◆ Work to be completed
Rescale the rows below, starting at the first row and ending at the line containing "click(201, 135)", and reproduce every line in that span, including the requests, with each coordinate in the answers multiplied by 0.9 and rounded to a whole number, halves rounding up. Leave the pictures out of your output.

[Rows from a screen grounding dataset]

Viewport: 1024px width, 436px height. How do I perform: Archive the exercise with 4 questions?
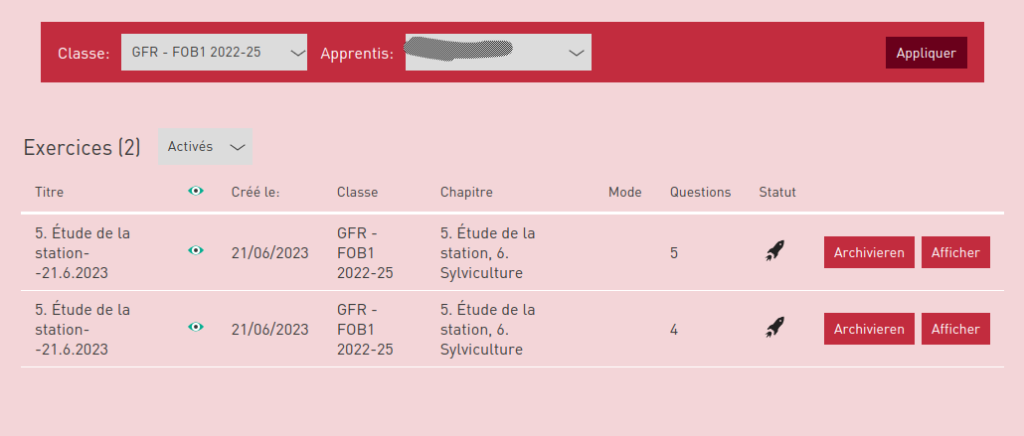869,328
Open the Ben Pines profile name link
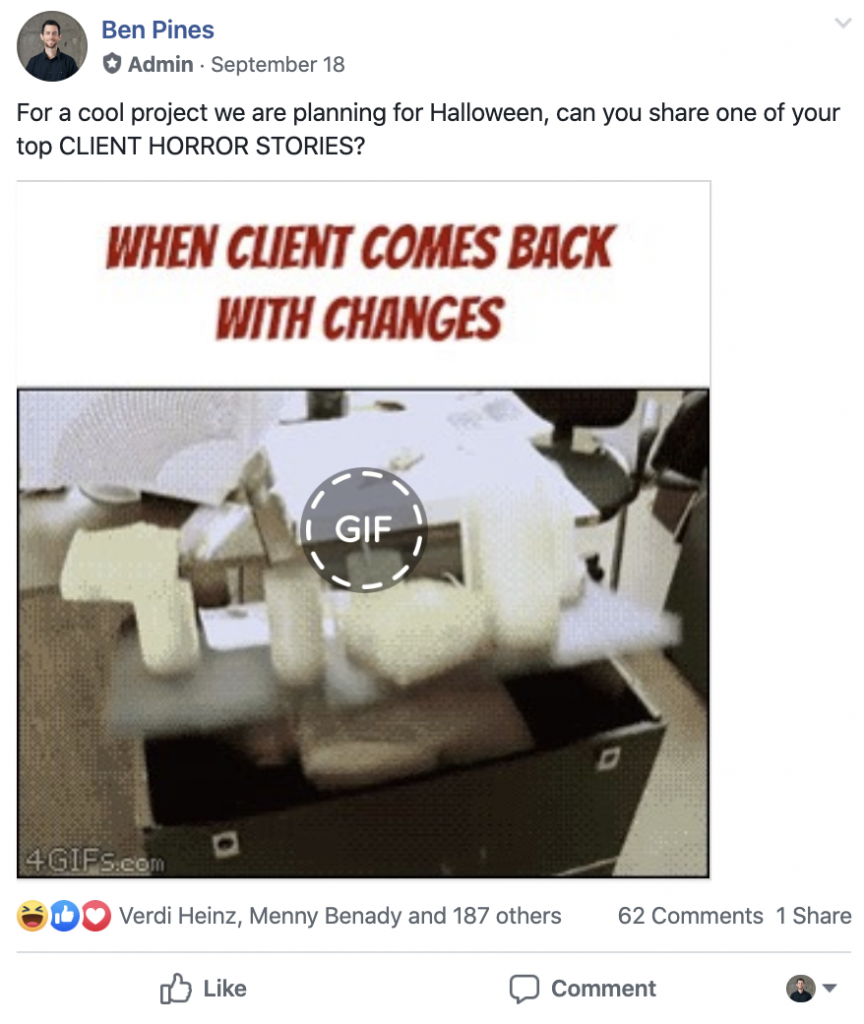 click(157, 30)
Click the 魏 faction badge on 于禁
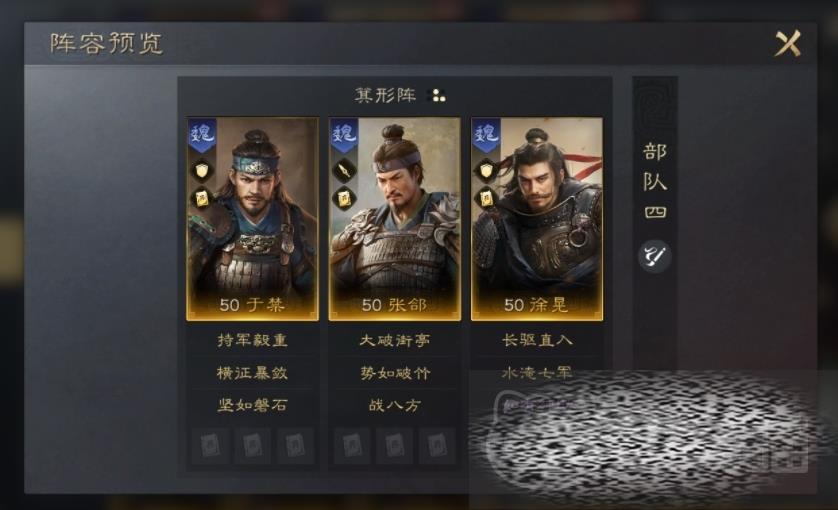 click(201, 135)
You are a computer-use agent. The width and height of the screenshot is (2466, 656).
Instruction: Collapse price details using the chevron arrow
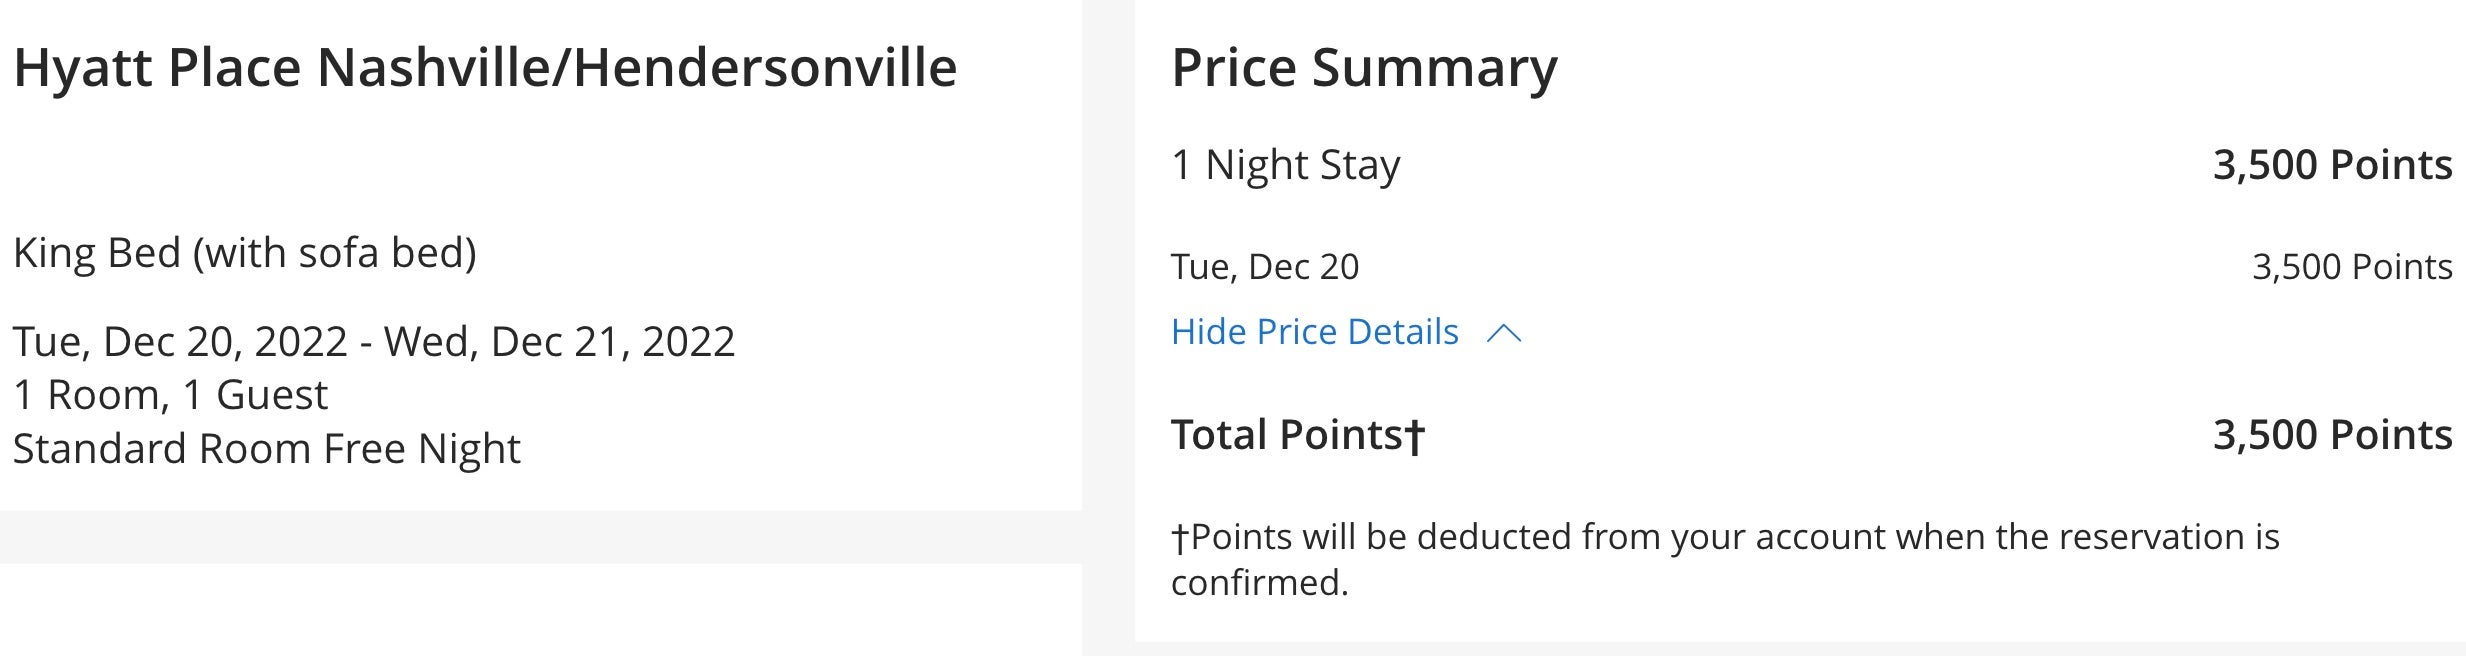click(x=1504, y=334)
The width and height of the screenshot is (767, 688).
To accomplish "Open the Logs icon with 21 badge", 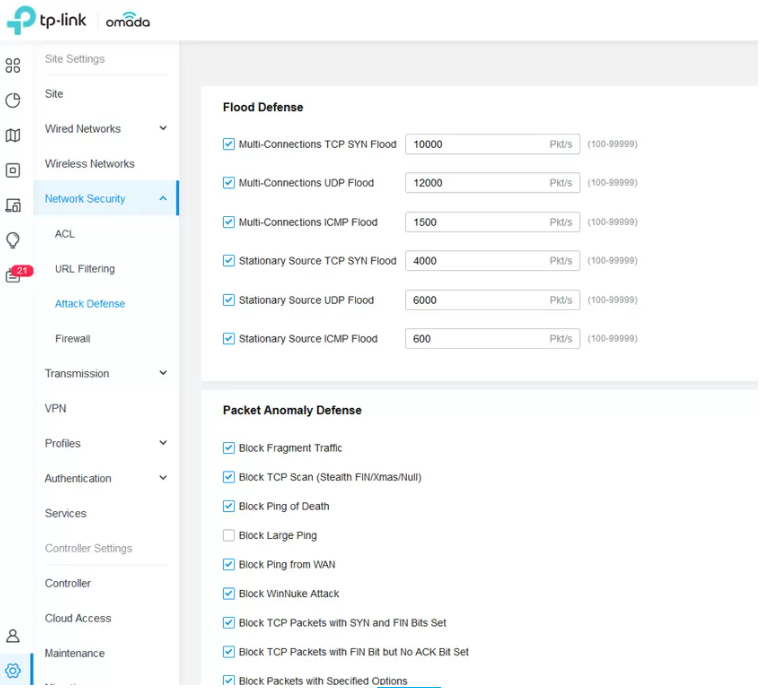I will click(x=14, y=275).

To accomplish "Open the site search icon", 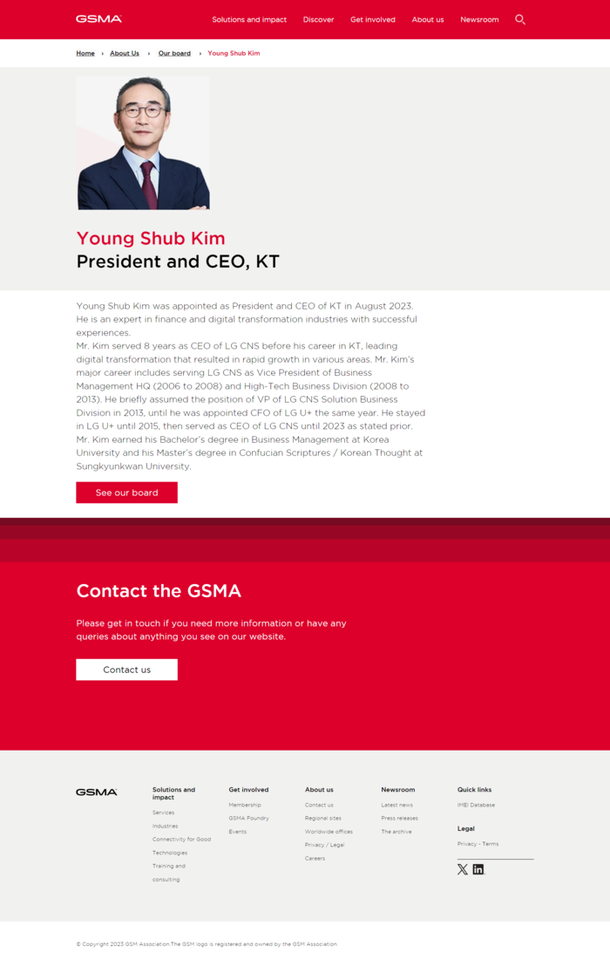I will coord(519,19).
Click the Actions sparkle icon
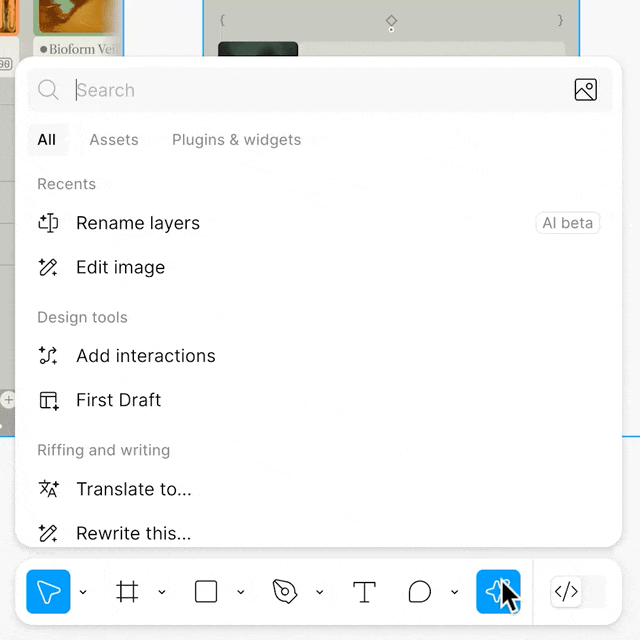Screen dimensions: 640x640 [x=497, y=592]
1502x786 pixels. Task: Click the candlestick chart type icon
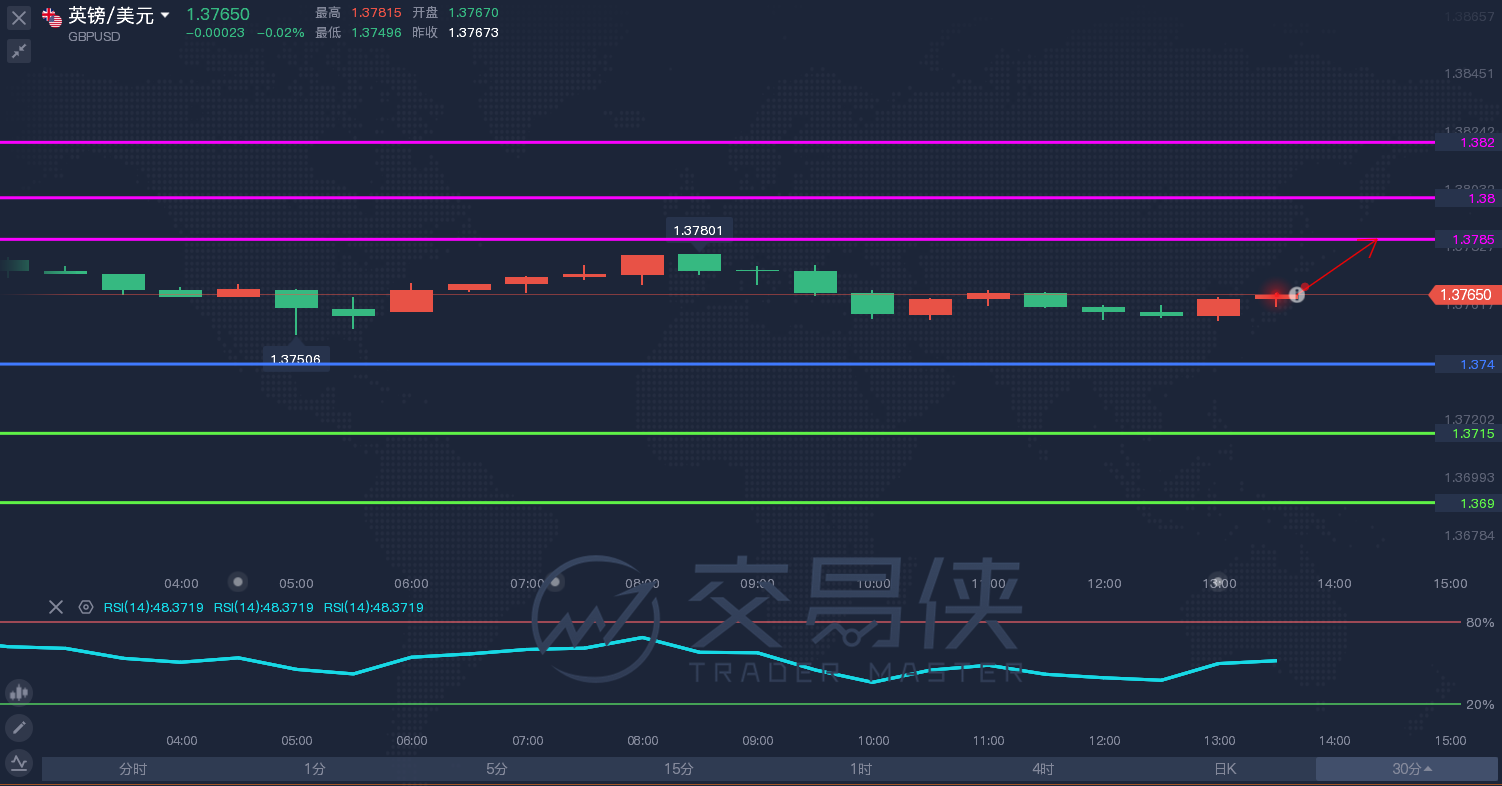pos(19,692)
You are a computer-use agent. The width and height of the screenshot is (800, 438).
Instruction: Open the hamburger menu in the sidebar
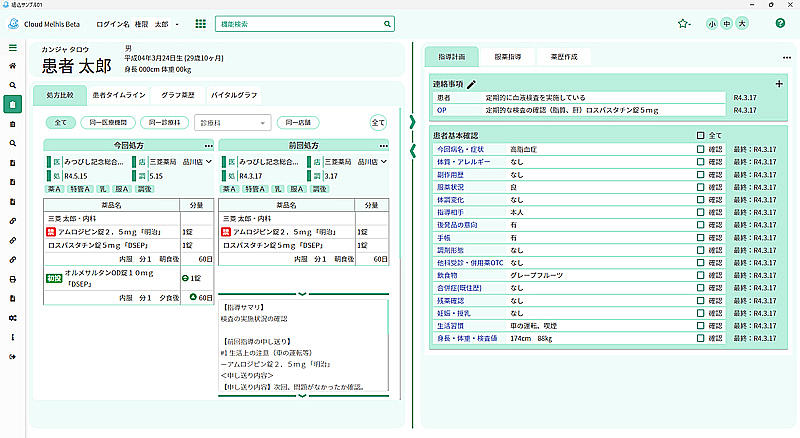12,47
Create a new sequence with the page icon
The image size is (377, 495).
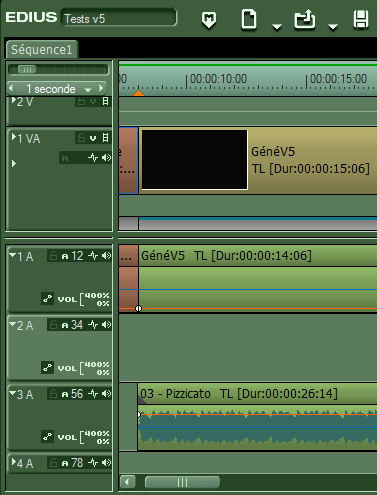coord(249,20)
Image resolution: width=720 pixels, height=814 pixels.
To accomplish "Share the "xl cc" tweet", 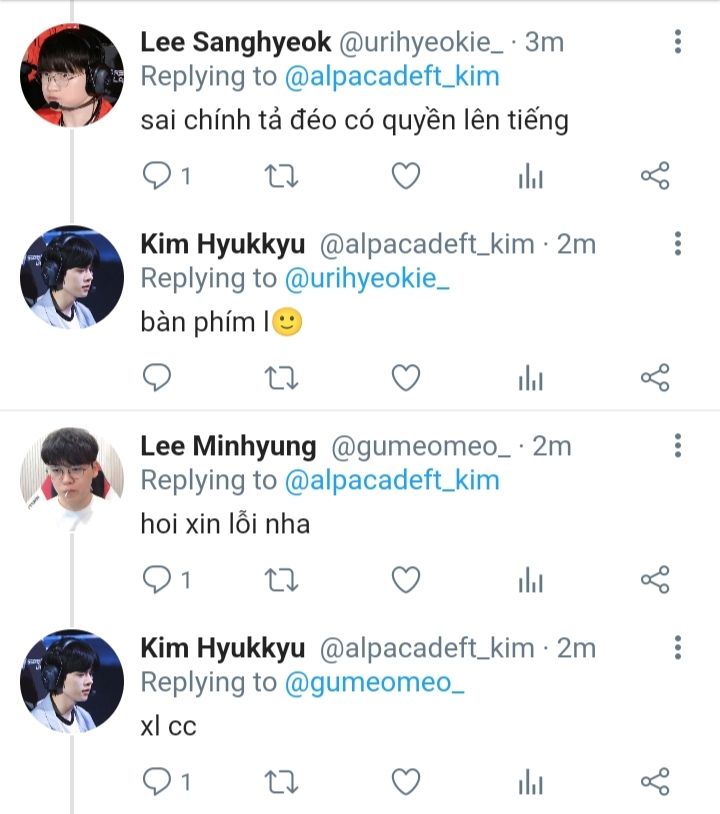I will 654,780.
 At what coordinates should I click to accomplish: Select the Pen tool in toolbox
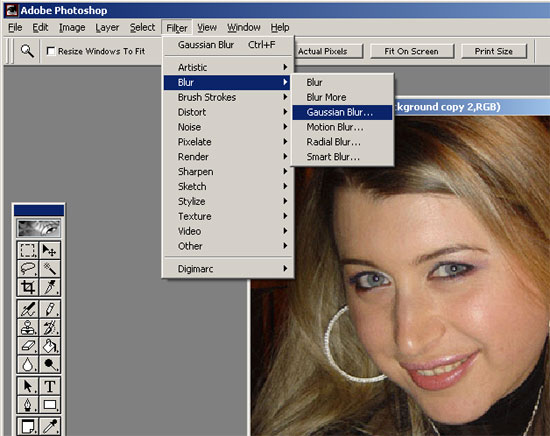pyautogui.click(x=28, y=404)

◆ Completed task
Viewport: 1024px width, 436px height. How do I perform: Archive the exercise with 4 questions?
782,295
Open the Ben Pines profile name link
 click(141, 27)
Click the 魏 faction badge on 于禁
 click(181, 122)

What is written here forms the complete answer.